EXERCISE INSTRUCTIONS> Extend the glossary of credit terms below by writing what comes after its last entry, matching its format and tone.

DOCUMENT SEGMENT>
<<<<
K–L — Credit Terms Starting with K and L
Key Rate (Bank of Canada Overnight Rate)
The target interest rate that the Bank of Canada sets for overnight lending between financial institutions. While not directly a credit term, the key rate influences all Canadian lending rates. When the Bank of Canada raises or lowers the key rate, variable-rate credit products (lines of credit, variable mortgages, HELOCs) adjust accordingly. Changes to the key rate also indirectly affect fixed-rate products over time. The Bank of Canada announces rate decisions eight times per year on pre-set dates.
Late Payment
A payment made after the due date specified in your credit agreement. In Canada, late payments are one of the most damaging items on a credit report. Payments that are 30 or more days late are reported to the credit bureaus and remain on your report for six to seven years. The severity of the impact depends on how late the payment is (30, 60, 90, or 120+ days), how recently it occurred, and how many late payments you have. Even one late payment can significantly reduce your credit score.
>>>>
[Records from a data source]
<<<<
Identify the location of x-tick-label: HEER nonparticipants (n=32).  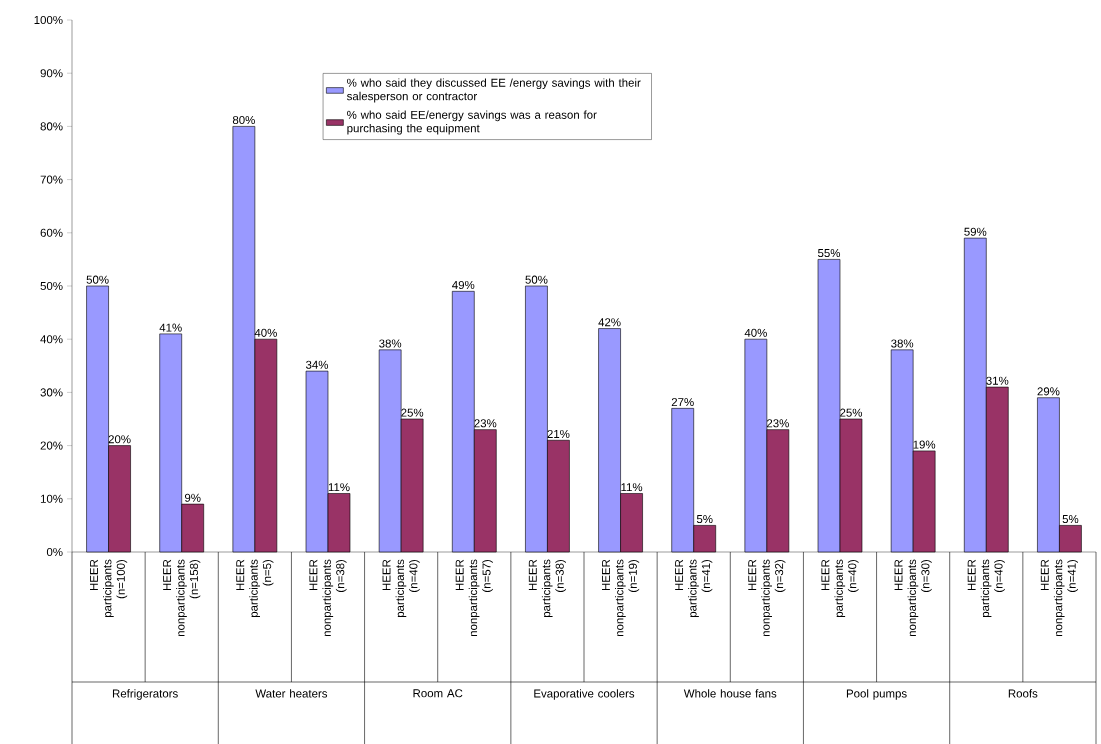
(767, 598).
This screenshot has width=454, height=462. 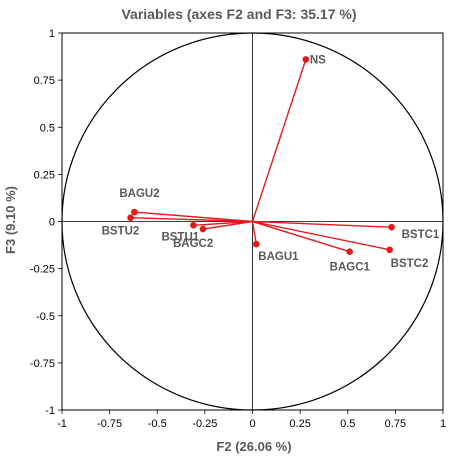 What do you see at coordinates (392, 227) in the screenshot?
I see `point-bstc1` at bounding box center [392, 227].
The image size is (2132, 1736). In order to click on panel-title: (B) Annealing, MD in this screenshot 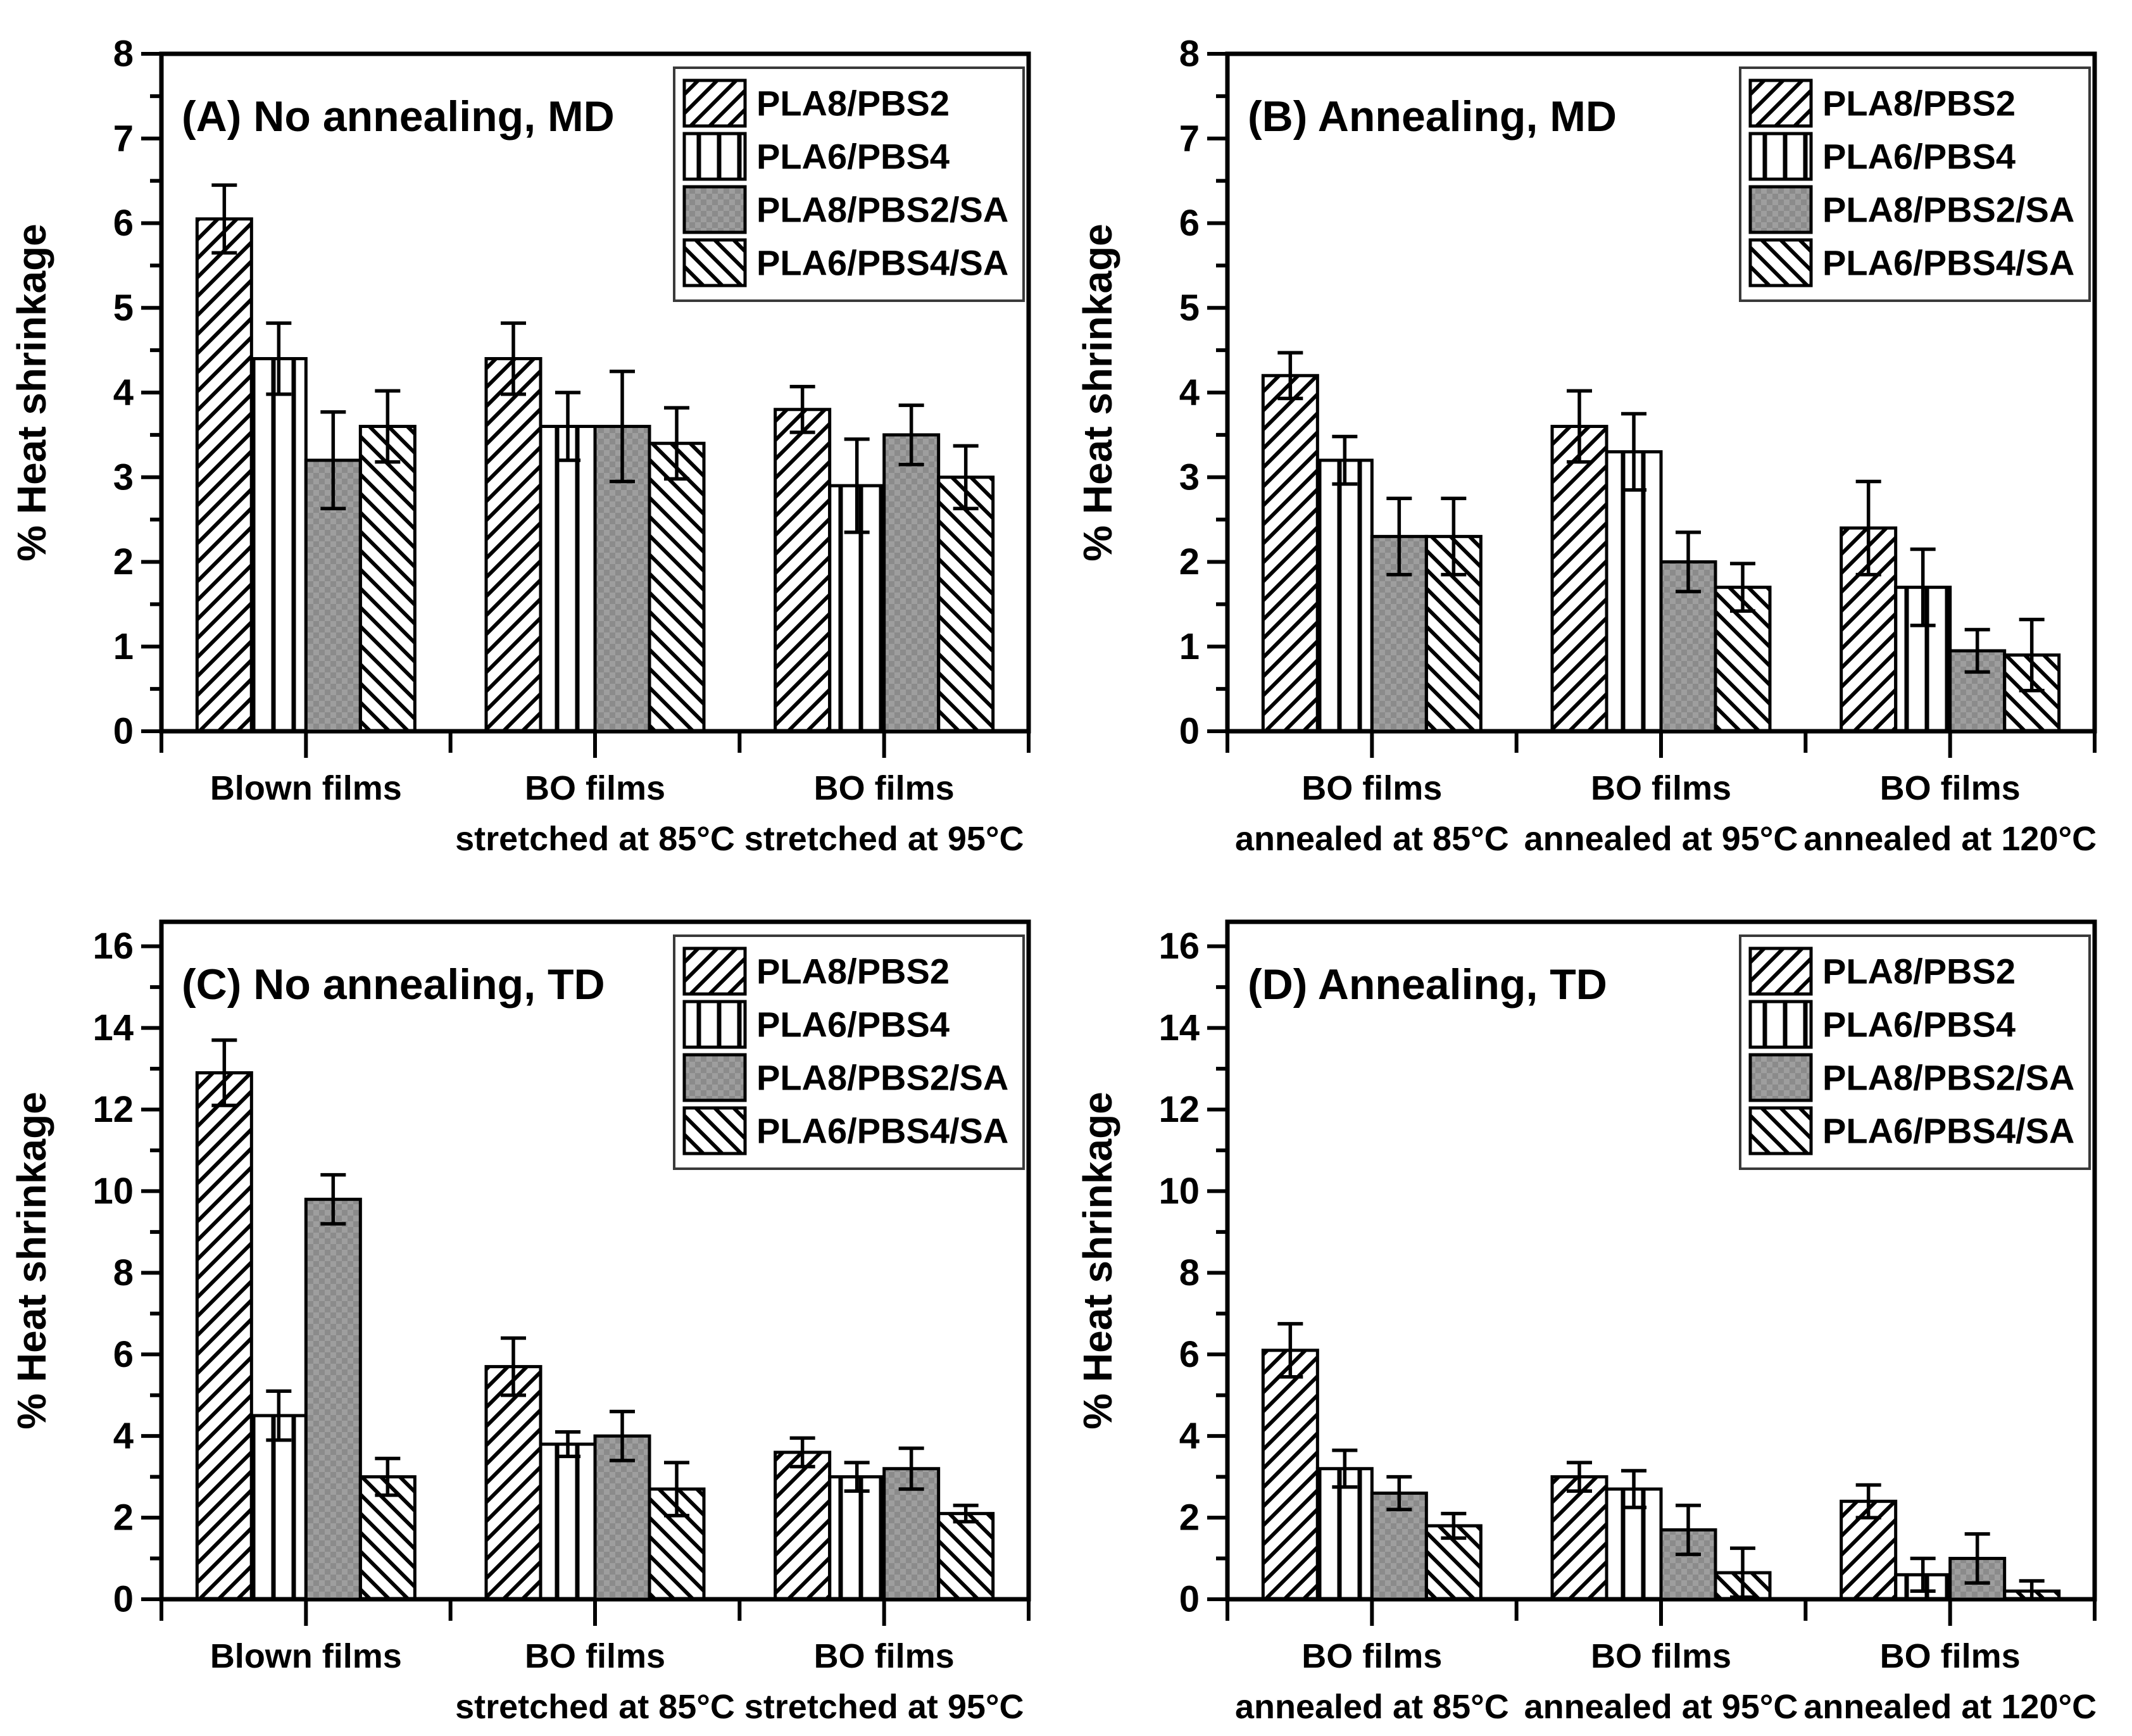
>>>>
RESPONSE AREA>
Lien
A legal claim on property or assets as security for a debt. In Canada, liens can be placed by creditors, the Canada Revenue Agency (for unpaid taxes), contractors (construction liens), or through court judgments. Liens can affect your ability to sell or refinance property and may appear on your credit report. Liens must be satisfied (paid) or released before a property can be sold with clear title.
M — Credit Terms Starting with M
Minimum Payment
The smallest amount you must pay on a credit card or revolving credit account each billing period to keep the account in good standing. In Canada, minimum payments are typically the greater of a fixed dollar amount ($10-$25) or a percentage of the outstanding balance (usually 1-3%), plus interest and fees. Paying only the minimum keeps your account current but results in paying substantially more interest over time. Canadian credit card statements are required to show how long it would take to pay off the balance making only minimum payments.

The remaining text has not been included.